Thankfully, Wired’s recent coverage of a Harvard study on online communication and its effect on the face-to-face kind suggests that geeks who always felt such fears misplaced were, in fact, right. The article argues that online communication, far from becoming a sphere unto itself, works in tandem with physical, interpersonal interaction. Most compelling is the argument about electronic mail – “that email’s real value isn’t in communicating with Kuala Lumpur but with Betsy in the next cubicle” such that “the most productive workers have the densest intracompany email web”. Far from a distraction for bored teenagers, email and things like it make people productive. The point is that electronic communication is not, as so many fear, a replacement for human interaction. It is a supplement, a method of plowing through the minutiae of day-to-day interaction, avoiding the constant interruptions of popping over to see someone, so that when you do get to the pub (or boardroom) you can talk about important things and social issues rather than the details you need to catch up on.
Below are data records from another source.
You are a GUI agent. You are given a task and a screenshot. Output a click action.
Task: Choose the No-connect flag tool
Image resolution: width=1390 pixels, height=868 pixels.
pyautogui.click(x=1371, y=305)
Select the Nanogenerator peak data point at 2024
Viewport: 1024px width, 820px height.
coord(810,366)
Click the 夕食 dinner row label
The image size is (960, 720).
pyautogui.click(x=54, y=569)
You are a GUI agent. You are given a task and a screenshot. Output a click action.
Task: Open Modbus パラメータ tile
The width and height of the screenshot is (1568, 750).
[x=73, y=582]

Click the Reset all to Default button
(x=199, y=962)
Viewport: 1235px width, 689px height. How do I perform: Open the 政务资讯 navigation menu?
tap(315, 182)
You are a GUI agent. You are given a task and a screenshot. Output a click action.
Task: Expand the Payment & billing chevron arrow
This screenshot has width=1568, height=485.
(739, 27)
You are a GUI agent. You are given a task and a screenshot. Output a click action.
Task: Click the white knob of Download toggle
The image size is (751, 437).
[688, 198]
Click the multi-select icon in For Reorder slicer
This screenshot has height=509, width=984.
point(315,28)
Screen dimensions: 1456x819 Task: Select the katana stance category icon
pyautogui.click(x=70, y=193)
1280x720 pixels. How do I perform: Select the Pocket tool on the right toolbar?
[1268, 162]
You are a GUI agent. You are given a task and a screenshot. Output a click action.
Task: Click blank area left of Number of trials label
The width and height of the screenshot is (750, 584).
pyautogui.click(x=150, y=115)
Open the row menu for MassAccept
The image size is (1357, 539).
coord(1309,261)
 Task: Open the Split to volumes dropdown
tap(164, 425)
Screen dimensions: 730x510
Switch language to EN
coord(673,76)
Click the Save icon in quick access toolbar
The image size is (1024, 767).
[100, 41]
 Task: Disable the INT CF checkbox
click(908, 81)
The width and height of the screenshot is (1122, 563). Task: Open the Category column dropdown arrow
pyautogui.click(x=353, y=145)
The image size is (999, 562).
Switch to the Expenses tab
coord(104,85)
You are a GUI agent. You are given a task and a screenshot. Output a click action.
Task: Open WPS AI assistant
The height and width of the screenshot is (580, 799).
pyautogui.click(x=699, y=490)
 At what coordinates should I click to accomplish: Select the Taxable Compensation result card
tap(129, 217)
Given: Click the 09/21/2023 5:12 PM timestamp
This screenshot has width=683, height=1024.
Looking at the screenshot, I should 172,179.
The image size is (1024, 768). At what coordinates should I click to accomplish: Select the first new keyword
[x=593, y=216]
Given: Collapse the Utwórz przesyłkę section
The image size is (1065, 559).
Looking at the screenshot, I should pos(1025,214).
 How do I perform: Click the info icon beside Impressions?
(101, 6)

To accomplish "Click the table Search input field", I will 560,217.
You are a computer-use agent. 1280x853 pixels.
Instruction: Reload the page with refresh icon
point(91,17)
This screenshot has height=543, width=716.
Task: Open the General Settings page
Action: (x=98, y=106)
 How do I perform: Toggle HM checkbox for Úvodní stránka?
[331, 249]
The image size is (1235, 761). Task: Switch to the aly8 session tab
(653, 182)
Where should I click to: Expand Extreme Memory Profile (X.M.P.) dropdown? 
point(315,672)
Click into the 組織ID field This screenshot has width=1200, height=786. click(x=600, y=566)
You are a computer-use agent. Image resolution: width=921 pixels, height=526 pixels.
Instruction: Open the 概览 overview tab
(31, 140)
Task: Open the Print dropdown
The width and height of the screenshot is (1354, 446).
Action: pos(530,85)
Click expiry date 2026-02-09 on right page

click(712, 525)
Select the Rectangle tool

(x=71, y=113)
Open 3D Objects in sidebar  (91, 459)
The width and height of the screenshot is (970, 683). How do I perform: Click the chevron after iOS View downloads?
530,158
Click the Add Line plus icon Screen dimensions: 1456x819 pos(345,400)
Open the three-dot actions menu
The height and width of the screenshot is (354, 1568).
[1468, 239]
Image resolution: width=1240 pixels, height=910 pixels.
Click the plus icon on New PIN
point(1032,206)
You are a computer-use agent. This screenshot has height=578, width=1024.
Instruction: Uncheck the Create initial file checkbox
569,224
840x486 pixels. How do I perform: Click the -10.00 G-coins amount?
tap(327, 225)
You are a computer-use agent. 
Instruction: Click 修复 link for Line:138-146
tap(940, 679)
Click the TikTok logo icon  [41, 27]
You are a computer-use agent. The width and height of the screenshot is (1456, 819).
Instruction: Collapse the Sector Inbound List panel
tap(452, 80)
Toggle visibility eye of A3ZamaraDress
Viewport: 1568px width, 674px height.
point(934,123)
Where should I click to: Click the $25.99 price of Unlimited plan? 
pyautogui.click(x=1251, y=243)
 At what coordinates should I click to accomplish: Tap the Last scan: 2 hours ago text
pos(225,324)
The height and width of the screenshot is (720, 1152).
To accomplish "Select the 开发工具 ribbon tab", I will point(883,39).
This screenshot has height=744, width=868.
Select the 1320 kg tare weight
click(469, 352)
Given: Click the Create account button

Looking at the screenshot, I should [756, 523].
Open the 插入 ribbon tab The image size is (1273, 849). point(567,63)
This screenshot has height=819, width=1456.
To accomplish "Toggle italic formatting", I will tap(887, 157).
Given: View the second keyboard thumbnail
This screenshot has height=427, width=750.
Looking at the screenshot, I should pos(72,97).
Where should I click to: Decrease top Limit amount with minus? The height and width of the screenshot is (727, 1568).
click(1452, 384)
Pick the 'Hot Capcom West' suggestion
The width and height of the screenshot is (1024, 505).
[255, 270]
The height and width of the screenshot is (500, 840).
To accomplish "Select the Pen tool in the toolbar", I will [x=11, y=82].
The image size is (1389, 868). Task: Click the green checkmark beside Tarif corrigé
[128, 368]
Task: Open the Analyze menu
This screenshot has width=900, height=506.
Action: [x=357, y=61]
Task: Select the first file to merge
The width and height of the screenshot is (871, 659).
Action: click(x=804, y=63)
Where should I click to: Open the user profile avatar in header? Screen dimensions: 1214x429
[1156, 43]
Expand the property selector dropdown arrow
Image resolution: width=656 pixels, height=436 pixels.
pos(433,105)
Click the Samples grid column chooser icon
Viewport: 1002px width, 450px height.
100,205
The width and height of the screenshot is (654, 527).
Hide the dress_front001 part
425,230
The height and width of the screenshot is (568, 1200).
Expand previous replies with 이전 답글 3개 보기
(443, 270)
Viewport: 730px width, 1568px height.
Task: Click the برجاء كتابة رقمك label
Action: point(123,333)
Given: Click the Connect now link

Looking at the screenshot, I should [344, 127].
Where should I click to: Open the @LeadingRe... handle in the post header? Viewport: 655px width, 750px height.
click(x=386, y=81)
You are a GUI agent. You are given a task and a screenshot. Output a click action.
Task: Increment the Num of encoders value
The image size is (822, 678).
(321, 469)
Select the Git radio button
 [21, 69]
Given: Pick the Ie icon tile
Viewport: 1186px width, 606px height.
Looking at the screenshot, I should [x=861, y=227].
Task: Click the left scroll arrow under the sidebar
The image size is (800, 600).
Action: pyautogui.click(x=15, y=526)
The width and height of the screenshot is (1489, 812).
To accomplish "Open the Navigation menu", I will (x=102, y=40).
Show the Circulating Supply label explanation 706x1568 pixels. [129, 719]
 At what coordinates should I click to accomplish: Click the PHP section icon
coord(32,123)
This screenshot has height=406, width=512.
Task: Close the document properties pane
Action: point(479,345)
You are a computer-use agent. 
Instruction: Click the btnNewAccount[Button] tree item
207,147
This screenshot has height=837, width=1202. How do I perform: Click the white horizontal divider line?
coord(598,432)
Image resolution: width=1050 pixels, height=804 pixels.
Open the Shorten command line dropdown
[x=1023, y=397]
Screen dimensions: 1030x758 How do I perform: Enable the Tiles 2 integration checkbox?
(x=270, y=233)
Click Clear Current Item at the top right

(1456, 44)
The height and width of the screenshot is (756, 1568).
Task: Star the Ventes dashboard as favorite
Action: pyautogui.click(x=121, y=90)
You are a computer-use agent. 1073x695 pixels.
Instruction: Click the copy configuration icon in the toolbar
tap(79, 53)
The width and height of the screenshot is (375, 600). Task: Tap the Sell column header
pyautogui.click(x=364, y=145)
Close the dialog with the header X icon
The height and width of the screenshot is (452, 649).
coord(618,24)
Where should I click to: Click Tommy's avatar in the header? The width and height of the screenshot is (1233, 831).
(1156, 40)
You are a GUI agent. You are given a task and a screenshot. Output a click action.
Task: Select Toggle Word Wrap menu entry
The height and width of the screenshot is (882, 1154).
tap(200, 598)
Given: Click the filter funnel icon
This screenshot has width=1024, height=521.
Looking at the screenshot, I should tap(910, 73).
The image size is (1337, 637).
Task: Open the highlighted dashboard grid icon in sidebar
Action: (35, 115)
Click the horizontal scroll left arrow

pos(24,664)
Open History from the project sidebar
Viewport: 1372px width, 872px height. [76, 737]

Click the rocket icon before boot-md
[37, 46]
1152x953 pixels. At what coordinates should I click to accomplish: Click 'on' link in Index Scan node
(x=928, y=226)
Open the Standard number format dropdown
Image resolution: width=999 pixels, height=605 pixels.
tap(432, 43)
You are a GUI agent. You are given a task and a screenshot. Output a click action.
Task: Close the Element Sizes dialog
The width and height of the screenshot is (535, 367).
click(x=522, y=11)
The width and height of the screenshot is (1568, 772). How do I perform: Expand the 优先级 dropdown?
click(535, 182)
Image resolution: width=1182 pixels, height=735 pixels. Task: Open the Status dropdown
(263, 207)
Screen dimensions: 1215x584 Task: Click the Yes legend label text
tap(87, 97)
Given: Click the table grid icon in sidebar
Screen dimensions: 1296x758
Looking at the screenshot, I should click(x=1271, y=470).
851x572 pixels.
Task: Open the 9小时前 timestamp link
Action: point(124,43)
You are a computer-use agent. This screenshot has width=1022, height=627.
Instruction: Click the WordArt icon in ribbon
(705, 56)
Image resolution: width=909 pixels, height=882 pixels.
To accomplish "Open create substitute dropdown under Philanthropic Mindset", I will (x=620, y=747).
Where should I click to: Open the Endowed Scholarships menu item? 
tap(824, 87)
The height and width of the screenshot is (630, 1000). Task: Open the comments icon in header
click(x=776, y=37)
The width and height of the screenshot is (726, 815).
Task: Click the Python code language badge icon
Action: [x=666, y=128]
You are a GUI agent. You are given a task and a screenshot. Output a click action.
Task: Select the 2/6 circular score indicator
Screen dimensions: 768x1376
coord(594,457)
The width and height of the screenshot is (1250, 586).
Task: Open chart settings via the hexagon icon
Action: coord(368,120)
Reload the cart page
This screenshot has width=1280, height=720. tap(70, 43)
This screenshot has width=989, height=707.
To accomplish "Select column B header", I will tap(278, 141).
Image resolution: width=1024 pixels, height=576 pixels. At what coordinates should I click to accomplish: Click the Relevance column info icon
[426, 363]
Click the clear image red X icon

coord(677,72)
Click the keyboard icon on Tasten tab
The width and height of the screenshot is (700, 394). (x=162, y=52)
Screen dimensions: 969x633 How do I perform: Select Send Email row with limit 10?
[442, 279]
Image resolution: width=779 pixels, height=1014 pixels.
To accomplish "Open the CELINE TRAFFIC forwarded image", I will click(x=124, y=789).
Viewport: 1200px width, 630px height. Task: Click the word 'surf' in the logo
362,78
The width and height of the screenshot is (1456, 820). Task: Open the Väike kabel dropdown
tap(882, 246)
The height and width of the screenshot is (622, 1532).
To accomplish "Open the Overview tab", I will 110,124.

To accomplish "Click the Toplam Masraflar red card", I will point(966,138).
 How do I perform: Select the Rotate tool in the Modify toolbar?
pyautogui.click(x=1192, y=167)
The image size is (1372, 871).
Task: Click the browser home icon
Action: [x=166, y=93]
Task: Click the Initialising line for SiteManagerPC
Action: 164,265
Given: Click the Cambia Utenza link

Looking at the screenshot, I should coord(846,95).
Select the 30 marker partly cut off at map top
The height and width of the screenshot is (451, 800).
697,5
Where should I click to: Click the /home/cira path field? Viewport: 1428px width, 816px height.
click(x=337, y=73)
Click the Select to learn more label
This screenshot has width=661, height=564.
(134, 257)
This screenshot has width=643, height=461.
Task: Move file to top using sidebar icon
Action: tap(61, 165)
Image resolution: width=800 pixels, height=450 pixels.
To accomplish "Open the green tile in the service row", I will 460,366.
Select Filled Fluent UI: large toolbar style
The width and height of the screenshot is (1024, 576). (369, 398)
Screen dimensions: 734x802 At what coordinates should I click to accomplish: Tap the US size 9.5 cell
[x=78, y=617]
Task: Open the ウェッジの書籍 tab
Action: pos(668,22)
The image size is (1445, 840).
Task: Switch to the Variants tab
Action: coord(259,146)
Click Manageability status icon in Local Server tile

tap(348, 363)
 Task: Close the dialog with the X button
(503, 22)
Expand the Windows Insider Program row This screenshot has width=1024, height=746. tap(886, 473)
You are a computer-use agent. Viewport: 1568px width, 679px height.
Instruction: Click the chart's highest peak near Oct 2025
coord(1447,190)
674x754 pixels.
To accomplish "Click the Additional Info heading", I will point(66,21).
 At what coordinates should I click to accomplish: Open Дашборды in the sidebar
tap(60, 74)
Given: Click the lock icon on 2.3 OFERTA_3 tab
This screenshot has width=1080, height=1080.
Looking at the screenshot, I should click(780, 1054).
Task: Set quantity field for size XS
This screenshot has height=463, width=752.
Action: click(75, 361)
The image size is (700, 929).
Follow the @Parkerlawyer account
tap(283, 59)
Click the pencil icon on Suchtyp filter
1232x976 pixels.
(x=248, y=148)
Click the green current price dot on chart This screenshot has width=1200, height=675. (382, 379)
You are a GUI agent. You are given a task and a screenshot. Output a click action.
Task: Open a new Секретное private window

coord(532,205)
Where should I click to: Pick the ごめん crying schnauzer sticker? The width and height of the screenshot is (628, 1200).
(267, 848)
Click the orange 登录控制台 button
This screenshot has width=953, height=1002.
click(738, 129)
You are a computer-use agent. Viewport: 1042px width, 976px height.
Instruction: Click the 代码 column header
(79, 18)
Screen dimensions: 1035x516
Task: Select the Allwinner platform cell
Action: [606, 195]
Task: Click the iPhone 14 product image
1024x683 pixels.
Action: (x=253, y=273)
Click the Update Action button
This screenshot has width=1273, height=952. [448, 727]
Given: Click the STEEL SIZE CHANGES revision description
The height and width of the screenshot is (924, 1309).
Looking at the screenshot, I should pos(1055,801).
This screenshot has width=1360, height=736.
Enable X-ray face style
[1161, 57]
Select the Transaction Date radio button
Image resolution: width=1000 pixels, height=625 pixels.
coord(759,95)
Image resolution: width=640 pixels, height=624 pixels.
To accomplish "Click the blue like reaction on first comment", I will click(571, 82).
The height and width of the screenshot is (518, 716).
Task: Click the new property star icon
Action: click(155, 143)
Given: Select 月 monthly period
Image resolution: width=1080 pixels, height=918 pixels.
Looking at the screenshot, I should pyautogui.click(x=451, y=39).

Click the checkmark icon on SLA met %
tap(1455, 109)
And think about it – are you out with your friends less or more since you got on Facebook? Do you feel more or less a part of a community since the advent of message boards and blogs? And as the article points out, why is the tech industry – in which tech use is tautologically at its highest – so dependent on geography? Wasn’t the Web supposed to smash physical boundaries? No – no it wasn’t. Because people use the internet to connect with each other in their real lives, not some mythical ‘virtual’ one – as if there ever was such a thing. There is no substitute for being around other humans. And while there are bigger questions to ask – about how what we do online may contribute to the same system that might cause alienation and solitude – at least now we have some proof that, if alienation is a problem, then ‘the internet’ is not to blame.